Christine Padoch

Christine Padoch

Winner of the 2005 Robert McC Netting Award

Christine Padoch is a Ukrainian by origin, a New Yorker by upbringing, an anthropologist by training, and an ethnobotanist by experience.  After graduating in 1969 she first went to Costa Rica to learn about tropical agriculture and ethnobotany, then undertook a three-year period of field work among the Iban in Sarawak, for a PhD in which she carried the study of shifting cultivation in Southeast Asia forward a long way. Developing anunusual  taste for field research in the equatorial lowlands, she then moved her field to Amazonian Peru.
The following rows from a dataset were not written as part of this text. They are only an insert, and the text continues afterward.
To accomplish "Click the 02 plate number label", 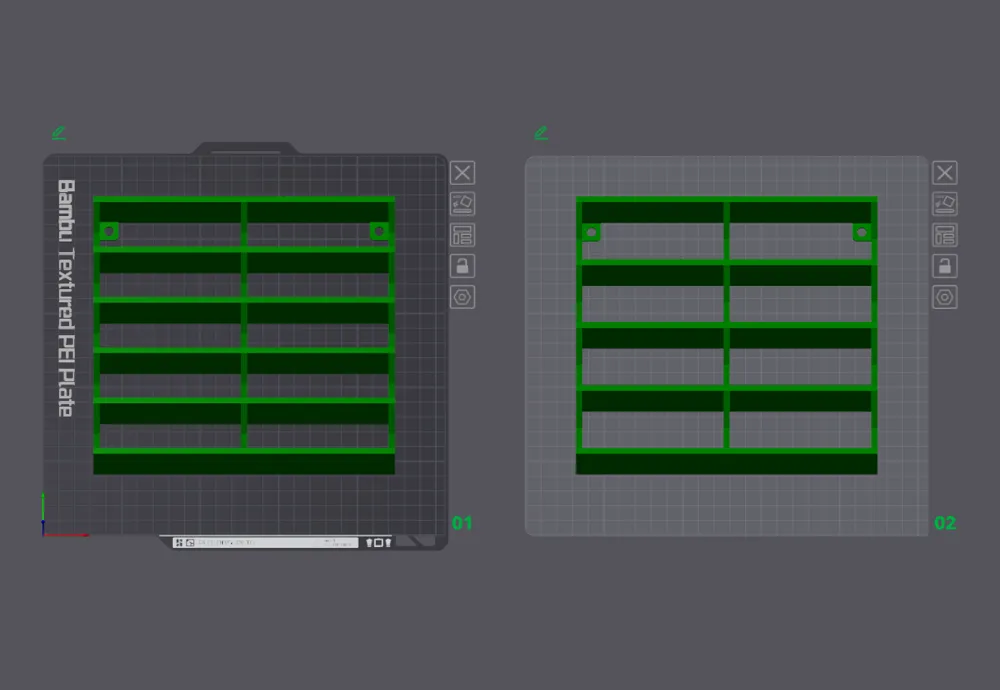I will 945,523.
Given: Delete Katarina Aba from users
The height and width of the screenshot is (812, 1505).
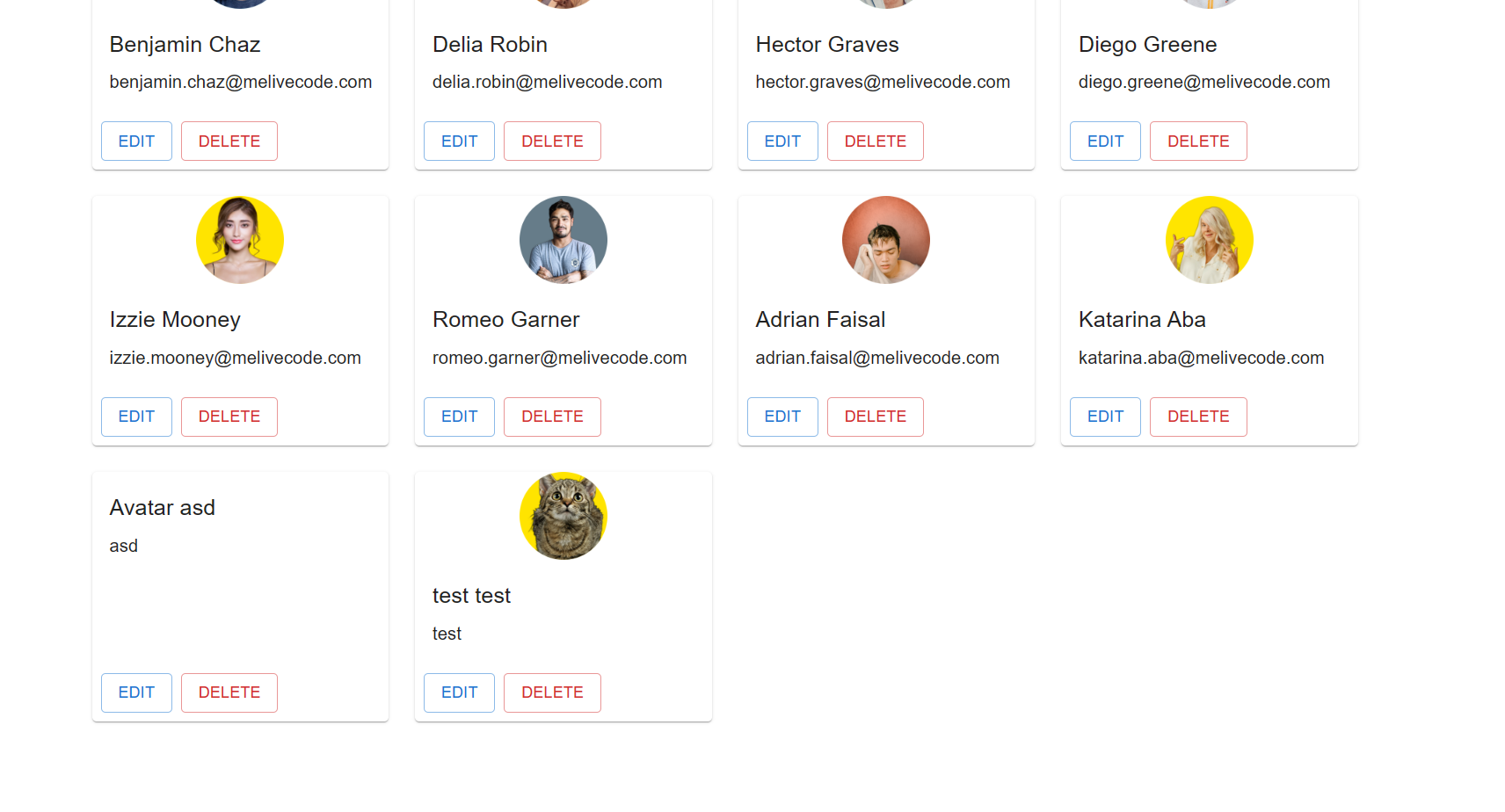Looking at the screenshot, I should [x=1198, y=417].
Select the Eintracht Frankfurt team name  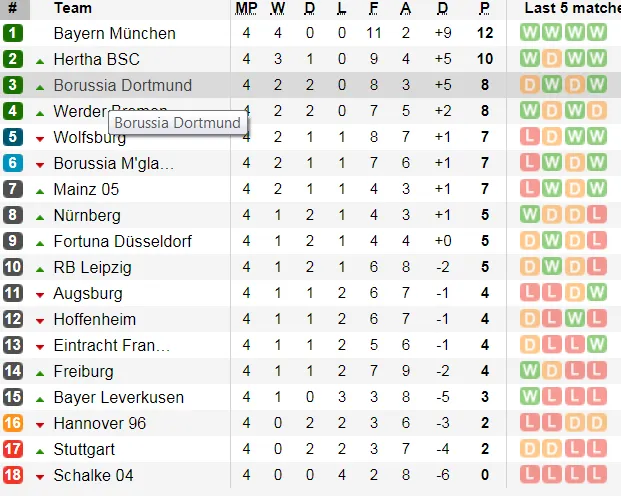click(x=111, y=345)
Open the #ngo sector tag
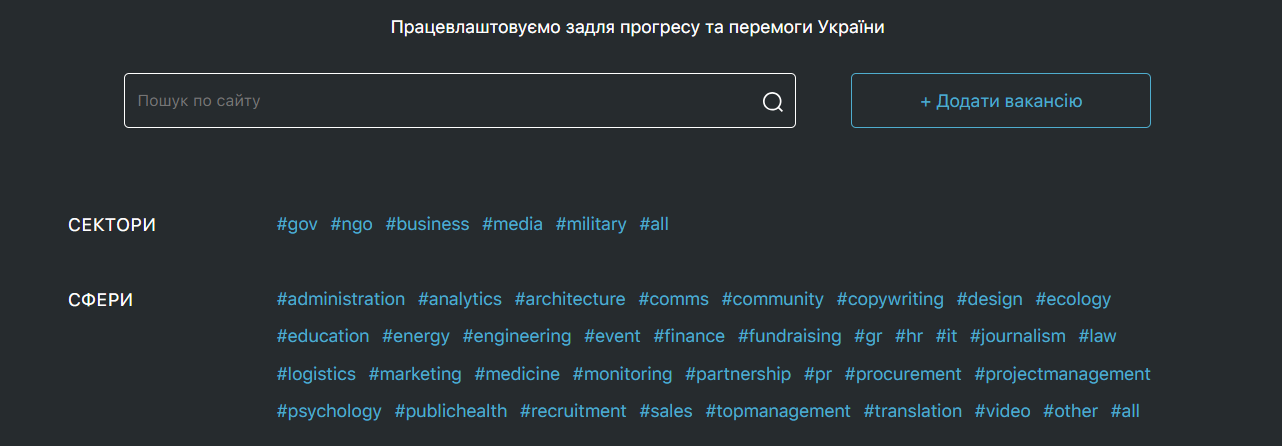The height and width of the screenshot is (446, 1282). 351,224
There she and Bill Denevan pioneered the understanding of what really takes place in what is still often called the fallow stage of shifting cultivation.  Production moves forward into a new phase in which natural processes are managed to yield a further range of products.

 

Migration and its Alternatives among the Iban of Sarawak was her first major international publication, and it has been widely quoted.  Soon after it appeared in 1982 she joined the New York Botanical Garden as an Associate Scientist, the only social scientist  among a staff of botanists and other hard scientists.  She made her way there remarkably successfully, rising through four promotions to her present senior position.   From the mid-1980s onward, she began increasingly to be involved in the international research scene.  She joined the United Nations University PLEC project at its first meeting in Washington in 1992, and became one of its core members. Work with that project on people, land management and ecosystem conservation took her to China, Thailand, Kenya, Tanzania, Uganda, Ghana, Brazil and Jamaica, as well as to meetings in Japan andFrance.

 

In spite of all this, Amazonia and Borneo remained the field base of her work. She  continued to spend time in both regions up to the end of the old century, although this became increasingly difficult in the face of growing demands on her time.  She has continued to go back to the field despite two life-threatening infections incurred during field work.  One major aspect of her field persona has been her involvement in teaching and supporting colleagues in developing countries, helping them in very tangible ways, and being very generous in assisting them in publication.  A high proportion of her published titles are joint titles, and in all of them she has a large contribution.  As her co-author or co-editor at times, I can offer testimony to how exacting she can be with her collaborators!

 

Christine Padoch has become an intellectual leader in the field of cultural ecology through writings that now extend over a period of 25 years. Her work on the sequential use of tropical forests has had major influence both elsewhere in the neo-tropics and more recently also in Asia.  She is a truly multi-disciplinary person, and inspires students in a range of fields.  Introducing herself once at a meeting in Brazil she said ‘I am not a geographer, but I might as well be one’.  Indeed she might, and is.